Será que foi agradável para aquelas pessoas apedrejarem o homem? E por que “toda a congregação” deveria participar da terrível cena? Os preceitos para a vida de obediência e adoração a Deus já tinham sido declarados por Moisés, que os recebera do próprio Deus. O Senhor queria que o povo entendesse a importância de Seus mandamentos.
Foi a desobediência que levou Lúcifer à ruína, privou Adão e Eva do Éden e traria desgraça ao povo. O transgressor do sábado, certamente não arrependido de seu feito, foi morto como exemplo da justiça divina e da gravidade do pecado. Se Deus perdoasse o homem em rebelião consciente, Satanás seria o primeiro a acusá-Lo de injusto.

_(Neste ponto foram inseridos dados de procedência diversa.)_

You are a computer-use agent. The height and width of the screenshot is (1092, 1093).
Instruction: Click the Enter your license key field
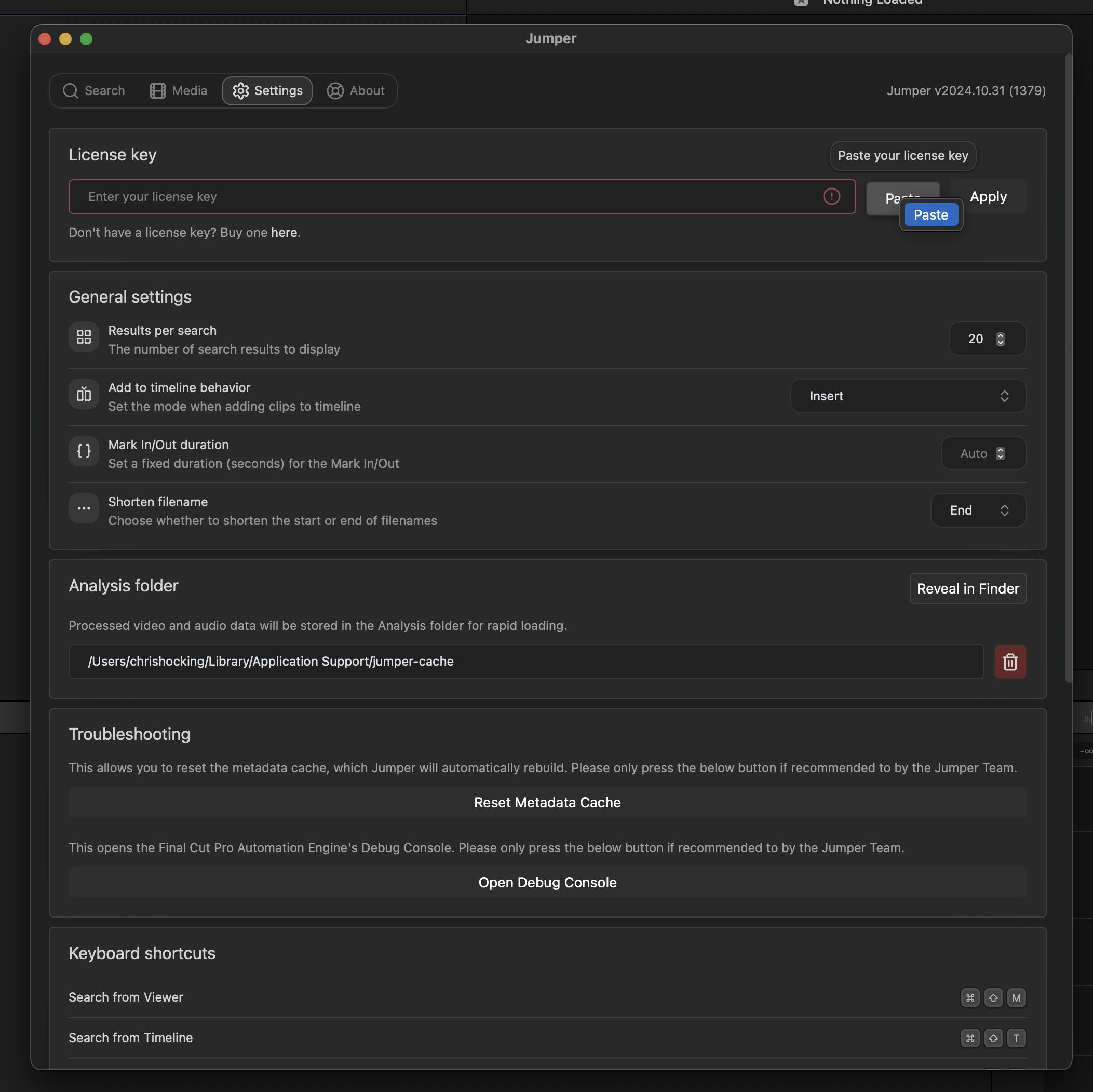click(x=441, y=196)
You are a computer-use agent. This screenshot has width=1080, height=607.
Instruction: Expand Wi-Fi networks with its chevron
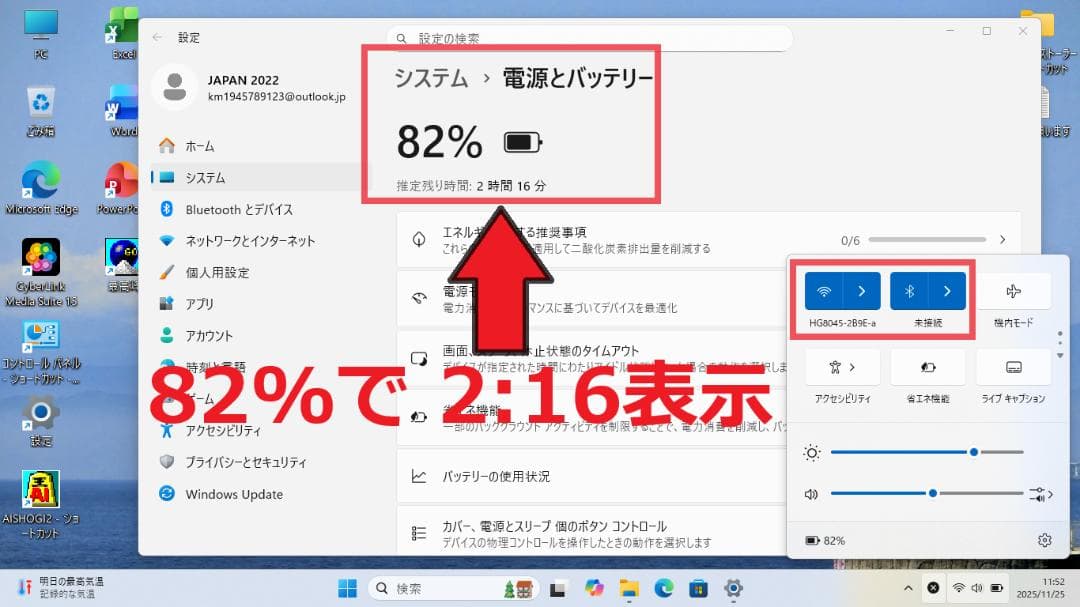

É preciso que entendamos que o caminho da justiça de Deus se faz muitas vezes de forma incompreensível para nós, e que o Senhor não tem “prazer na morte do ímpio, mas em que o ímpio se converta do seu caminho e viva” (Eze. 33:11).
Amor
A quarta razão pela qual as manifestações negativas de Deus estão registradas na Bíblia é decorrente não da falha do ser humano diante de qualquer padrão divino, mas de uma decisão soberana e amorosa de Deus.
Por incrível que pareça, apenas uma vez o Senhor vai Se manifestar negativamente por causa do amor, e esta única vez é contra Ele mesmo: “Pois Deus amou tanto o mundo, que entregou o Seu Filho único, para que todo o que nEle crê não pereça, mas tenha a vida eterna” (João 3:16, Bíblia de Jerusalém). A palavra “entregou” poderia ser substituída por “matou”. Sim, porque não foi nada mais, nada menos do que isso.
Deus amou tanto a cada um dos seres humanos que deu o que mais amava: Seu único Filho. Quando Deus comissionou os anjos para guiar os pastores até Belém em forma de uma linda estrela, sabia que ela apontava para o Gólgota. Quando fez com que um exército de anjos cantasse “Glória a Deus nas alturas!”, sabia que esse coro celestial mais tarde se quedaria mudo, para ouvir o brado solitário e tenebroso do Calvário: “Por que Me desamparaste?”
Quando permitiu que os magos do Oriente levassem ouro, incenso e mirra a Cristo, também sabia que os judeus e os romanos Lhe dariam a coroa de espinhos e a cruz. Ele sabia de tudo isso desde os tempos de Adão, passando por todas as épocas, porque já havia dado o Seu Filho, pelo grande amor com que nos amou.
O Pai Celestial sempre visou ao bem da humanidade. E para isso não poupou esforços, correndo mesmo o risco de ser mal interpretado. Por que Ele Se afligiu até suar sangue e morreu por decisão própria? Porque Deus, o Senhor, é puro, santo, justo e amoroso.